THE TASK:
Starting at the first line, reproduce the listing below in full, exactly as given.

+++

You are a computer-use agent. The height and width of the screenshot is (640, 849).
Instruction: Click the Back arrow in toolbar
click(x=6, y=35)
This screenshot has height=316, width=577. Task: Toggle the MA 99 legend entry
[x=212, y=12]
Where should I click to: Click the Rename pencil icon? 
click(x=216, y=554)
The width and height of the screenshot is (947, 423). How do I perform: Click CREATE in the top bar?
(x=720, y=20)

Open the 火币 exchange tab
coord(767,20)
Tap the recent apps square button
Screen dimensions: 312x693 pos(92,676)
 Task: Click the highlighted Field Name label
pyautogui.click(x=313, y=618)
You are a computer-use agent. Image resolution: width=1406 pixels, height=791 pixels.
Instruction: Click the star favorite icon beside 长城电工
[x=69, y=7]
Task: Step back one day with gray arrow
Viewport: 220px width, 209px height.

+++

WRITTEN ANSWER:
You are a computer-use agent. The height and width of the screenshot is (640, 849).
Instruction: Click the Back arrow in toolbar
click(x=6, y=35)
This screenshot has height=316, width=577. Task: Toggle the MA 99 legend entry
[x=212, y=12]
Where should I click to: Click the Rename pencil icon? 
click(x=216, y=554)
The width and height of the screenshot is (947, 423). How do I perform: Click CREATE in the top bar?
(x=720, y=20)

Open the 火币 exchange tab
coord(767,20)
Tap the recent apps square button
Screen dimensions: 312x693 pos(92,676)
 Task: Click the highlighted Field Name label
pyautogui.click(x=313, y=618)
You are a computer-use agent. Image resolution: width=1406 pixels, height=791 pixels.
Instruction: Click the star favorite icon beside 长城电工
[x=69, y=7]
Task: Step back one day with gray arrow
Viewport: 220px width, 209px height.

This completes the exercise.